▶ Work to be completed:
Continue the postpartum depression article from its last sentence.

▶ Source text:
──────

Signs You May Have Postpartum Depression

Reviewed by James Brann, MD
Becoming a mom is supposed to be the happiest time of your life, but with moms who suffer from postpartum depression; this often is not the case. Instead, they may feel overwhelmed, anxious, and resentful or even rage towards their mate.
Sadly, as many as 15% of all mothers do have postpartum depression after their babies are born, and many of these moms do not even realize they have it. On the onset, they do try to get by, but internally they feel like they are the world’s worst mothers on the planet.
One of the reasons many mothers who suffer from postpartum depression never get diagnosed is because the symptoms are so subtle. When we picture moms who have postpartum depression, we see them as those actresses on TV who sit in a corner and stare blankly at the baby crib. You don’t do that, so you probably don’t have it, right?

──────

▶ Stored data:

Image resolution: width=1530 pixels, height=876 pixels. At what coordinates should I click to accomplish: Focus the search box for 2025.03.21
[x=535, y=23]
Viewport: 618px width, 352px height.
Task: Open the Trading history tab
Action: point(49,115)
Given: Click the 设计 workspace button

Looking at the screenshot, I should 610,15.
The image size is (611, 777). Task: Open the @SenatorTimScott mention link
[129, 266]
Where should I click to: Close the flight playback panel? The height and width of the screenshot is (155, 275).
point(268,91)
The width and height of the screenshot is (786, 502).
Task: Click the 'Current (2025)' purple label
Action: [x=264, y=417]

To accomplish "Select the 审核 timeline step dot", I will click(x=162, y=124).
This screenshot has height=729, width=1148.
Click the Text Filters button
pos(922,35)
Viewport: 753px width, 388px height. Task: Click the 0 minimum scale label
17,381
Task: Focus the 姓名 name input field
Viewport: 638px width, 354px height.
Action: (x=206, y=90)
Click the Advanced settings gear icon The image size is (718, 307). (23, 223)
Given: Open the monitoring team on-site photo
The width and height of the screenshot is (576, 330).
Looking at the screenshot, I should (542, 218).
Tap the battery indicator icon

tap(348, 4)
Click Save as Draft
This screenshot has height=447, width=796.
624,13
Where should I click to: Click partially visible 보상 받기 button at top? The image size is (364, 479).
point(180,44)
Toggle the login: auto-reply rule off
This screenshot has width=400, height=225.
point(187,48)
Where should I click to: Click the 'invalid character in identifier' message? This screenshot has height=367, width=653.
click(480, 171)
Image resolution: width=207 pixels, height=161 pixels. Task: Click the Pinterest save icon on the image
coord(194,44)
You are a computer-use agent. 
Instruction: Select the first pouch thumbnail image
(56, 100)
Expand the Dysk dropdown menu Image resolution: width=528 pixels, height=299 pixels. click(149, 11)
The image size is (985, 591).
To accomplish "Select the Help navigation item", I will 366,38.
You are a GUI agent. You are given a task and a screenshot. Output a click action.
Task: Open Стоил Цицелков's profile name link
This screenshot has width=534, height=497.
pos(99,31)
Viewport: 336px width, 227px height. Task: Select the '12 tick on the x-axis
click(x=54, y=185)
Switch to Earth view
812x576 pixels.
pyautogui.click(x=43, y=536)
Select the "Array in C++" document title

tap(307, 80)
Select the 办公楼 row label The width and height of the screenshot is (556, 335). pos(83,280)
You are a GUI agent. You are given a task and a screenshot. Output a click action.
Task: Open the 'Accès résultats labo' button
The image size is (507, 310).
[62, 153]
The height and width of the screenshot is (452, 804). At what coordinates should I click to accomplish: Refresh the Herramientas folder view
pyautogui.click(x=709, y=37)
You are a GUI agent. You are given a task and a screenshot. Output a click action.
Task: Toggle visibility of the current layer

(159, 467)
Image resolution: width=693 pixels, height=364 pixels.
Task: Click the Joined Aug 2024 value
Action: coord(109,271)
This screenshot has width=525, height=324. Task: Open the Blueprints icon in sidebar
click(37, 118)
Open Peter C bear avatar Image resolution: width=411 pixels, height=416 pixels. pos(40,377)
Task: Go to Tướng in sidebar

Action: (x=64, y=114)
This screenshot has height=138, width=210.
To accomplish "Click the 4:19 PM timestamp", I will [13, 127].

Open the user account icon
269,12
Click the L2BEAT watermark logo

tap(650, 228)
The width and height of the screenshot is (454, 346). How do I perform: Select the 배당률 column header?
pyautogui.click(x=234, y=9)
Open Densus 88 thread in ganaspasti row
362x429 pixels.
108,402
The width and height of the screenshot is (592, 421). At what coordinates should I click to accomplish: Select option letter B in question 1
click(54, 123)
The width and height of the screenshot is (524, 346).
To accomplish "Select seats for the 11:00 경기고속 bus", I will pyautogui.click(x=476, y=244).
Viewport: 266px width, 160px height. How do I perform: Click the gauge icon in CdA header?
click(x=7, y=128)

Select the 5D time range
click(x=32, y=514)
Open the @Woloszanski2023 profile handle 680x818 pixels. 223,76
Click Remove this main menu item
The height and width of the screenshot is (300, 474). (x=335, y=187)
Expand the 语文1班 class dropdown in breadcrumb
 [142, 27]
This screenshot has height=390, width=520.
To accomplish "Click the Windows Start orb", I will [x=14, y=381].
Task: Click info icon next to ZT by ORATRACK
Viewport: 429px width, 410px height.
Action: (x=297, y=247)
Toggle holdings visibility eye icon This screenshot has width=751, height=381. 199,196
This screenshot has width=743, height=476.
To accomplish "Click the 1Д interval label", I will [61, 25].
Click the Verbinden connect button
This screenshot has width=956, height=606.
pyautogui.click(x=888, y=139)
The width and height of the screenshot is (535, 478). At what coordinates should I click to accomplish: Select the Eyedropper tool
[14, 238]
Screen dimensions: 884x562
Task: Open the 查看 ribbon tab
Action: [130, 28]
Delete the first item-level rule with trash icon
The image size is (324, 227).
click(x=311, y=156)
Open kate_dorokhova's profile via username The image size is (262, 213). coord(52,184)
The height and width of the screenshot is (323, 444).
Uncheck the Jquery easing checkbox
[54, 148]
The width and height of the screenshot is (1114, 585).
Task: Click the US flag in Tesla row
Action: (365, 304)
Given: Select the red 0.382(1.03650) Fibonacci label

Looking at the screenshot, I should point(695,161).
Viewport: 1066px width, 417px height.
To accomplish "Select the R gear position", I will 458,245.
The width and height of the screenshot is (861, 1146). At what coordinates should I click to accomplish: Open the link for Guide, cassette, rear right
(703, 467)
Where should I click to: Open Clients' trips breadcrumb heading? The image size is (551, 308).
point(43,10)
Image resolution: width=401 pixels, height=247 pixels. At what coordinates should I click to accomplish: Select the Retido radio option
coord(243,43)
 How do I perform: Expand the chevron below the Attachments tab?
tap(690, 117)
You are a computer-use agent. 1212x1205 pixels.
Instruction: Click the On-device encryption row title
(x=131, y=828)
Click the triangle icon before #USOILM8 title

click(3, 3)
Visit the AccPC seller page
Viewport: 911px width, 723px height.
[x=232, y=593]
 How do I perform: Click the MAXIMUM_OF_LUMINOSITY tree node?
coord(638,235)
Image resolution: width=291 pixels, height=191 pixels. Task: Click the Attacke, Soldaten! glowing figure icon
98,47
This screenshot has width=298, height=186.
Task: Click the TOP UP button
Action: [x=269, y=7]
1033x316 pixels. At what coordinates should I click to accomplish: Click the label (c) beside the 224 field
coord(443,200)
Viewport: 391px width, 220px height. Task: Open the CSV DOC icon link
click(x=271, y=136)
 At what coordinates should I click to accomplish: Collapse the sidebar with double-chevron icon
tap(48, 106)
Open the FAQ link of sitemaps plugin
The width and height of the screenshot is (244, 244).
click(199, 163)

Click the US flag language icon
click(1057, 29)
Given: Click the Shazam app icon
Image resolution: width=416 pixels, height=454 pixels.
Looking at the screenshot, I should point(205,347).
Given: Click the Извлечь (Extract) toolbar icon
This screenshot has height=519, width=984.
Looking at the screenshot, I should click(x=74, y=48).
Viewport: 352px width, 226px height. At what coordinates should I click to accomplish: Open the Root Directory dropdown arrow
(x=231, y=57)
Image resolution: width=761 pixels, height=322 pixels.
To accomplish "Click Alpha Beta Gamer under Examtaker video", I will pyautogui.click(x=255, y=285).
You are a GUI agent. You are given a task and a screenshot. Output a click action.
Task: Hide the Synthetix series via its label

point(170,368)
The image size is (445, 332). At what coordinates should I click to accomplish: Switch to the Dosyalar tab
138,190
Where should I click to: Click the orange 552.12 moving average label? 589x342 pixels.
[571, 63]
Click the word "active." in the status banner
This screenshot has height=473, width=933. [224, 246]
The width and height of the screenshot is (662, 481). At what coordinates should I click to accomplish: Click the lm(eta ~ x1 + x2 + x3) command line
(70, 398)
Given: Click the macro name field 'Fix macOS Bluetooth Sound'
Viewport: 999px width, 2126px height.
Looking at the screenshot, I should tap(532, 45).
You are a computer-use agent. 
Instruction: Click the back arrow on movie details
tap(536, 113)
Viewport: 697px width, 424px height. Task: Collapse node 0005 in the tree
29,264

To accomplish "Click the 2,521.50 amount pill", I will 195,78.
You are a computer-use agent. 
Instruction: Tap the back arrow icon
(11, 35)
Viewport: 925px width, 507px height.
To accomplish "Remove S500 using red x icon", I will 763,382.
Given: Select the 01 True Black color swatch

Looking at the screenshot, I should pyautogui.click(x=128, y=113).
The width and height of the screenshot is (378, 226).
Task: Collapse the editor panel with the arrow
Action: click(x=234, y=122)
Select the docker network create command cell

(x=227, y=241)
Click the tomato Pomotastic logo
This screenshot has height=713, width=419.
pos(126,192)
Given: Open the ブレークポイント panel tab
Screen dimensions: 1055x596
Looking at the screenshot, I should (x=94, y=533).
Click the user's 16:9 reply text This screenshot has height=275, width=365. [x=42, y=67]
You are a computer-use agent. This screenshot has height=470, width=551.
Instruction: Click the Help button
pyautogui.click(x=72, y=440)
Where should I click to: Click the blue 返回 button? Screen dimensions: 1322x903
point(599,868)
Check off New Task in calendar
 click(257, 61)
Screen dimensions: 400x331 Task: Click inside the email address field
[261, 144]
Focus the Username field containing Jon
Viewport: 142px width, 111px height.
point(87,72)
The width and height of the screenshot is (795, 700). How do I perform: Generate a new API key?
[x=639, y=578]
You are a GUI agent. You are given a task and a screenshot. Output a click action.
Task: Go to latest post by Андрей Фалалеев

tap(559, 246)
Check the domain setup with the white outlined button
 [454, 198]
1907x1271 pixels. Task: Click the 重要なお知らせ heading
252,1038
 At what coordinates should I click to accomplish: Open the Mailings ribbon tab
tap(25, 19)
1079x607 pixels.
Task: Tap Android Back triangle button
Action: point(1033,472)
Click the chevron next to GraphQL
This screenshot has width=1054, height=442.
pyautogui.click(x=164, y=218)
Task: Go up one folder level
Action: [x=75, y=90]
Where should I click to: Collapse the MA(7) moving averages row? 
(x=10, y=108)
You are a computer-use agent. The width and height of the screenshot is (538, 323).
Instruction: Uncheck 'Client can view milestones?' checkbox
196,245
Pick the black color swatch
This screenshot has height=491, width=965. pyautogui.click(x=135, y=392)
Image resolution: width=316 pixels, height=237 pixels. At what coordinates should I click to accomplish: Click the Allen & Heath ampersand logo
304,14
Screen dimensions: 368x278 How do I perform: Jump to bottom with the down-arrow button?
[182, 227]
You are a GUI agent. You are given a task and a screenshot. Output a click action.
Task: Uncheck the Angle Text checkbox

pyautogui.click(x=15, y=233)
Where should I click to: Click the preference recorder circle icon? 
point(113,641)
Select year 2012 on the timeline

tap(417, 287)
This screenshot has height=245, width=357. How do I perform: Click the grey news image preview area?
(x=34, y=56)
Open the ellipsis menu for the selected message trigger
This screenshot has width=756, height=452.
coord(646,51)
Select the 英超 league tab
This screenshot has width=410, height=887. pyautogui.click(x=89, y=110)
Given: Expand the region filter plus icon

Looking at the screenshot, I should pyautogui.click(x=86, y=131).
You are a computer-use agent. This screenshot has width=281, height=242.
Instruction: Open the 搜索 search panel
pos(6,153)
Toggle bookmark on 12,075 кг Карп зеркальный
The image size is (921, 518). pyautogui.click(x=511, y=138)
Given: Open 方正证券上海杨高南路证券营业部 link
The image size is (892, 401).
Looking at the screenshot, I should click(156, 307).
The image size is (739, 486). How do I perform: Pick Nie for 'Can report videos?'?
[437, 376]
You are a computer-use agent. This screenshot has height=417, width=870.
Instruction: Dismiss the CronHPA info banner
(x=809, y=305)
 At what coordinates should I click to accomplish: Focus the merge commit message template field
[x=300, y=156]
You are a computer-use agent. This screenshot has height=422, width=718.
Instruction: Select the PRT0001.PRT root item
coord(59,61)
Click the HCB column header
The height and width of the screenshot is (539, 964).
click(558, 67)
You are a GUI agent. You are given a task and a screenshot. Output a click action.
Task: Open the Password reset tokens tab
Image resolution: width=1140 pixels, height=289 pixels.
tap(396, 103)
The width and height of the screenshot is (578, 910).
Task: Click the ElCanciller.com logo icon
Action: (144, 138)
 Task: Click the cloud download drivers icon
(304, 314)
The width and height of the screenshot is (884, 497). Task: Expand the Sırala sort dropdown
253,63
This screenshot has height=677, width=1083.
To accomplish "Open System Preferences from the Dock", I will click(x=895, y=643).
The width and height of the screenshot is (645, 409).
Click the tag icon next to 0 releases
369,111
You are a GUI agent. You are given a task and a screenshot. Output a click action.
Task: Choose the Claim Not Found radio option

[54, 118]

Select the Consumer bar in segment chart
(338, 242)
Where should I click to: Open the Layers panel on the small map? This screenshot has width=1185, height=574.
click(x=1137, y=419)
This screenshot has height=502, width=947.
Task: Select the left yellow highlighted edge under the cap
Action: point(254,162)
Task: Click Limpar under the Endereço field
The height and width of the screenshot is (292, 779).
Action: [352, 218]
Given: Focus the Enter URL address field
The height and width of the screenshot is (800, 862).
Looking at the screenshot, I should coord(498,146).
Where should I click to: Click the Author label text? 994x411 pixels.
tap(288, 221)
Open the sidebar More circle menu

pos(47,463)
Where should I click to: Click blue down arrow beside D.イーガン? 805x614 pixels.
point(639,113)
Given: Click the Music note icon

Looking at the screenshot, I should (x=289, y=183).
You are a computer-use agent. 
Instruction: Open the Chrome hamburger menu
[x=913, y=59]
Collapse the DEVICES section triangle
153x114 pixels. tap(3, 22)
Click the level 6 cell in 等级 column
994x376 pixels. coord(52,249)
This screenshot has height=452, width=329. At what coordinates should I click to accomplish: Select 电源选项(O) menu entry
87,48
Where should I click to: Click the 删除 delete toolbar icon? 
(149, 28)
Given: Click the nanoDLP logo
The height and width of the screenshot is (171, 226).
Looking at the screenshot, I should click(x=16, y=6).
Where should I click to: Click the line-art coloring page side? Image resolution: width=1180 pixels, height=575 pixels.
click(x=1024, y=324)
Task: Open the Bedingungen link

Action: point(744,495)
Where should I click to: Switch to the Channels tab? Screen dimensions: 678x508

──────

▶ Answer for this exercise:
Not so fast…

Anxiety is a problem with the mind; therefore many women talk themselves out of their own feelings, or live with the guilt of feeling a certain way when they actually want to be happy and joyful.

Do you have any of these postpartum depression symptoms?

  • You feel like you are going through the motions, or numb.
  • Everything annoys you, especially your mate.
  • You feel resentment, frustration and irritation almost all the time.
  • You see other moms and think what great mothers they are, but feel you are not.
  • You’re overwhelmed and say things like, “I just can’t do this. I’m not capable of being a mother.”
  • Guilt overrides your feeling of joy in motherhood. You try to make up for it or overcompensate, but deep down you feel like your child deserves a better mom than you.
  • You don’t sleep very well, and instead of sleeping when the baby does, you use it as time for yourself to do housework, homework or chores almost like a punishment.
  • It feels like you miss the “old you” that you knew before motherhood and wish that you could get her back.
  • You don’t have as many friends as you used to, and you don’t want to admit your feelings because people might think you are crazy or then try to give your kids to social services.
  • It is difficult to focus or concentrate, because your head is in a fog.
  • Instead of feeling blissful and happy, you feel hopeless and sadness over your situation.
  • You feel disconnected from your family and friends.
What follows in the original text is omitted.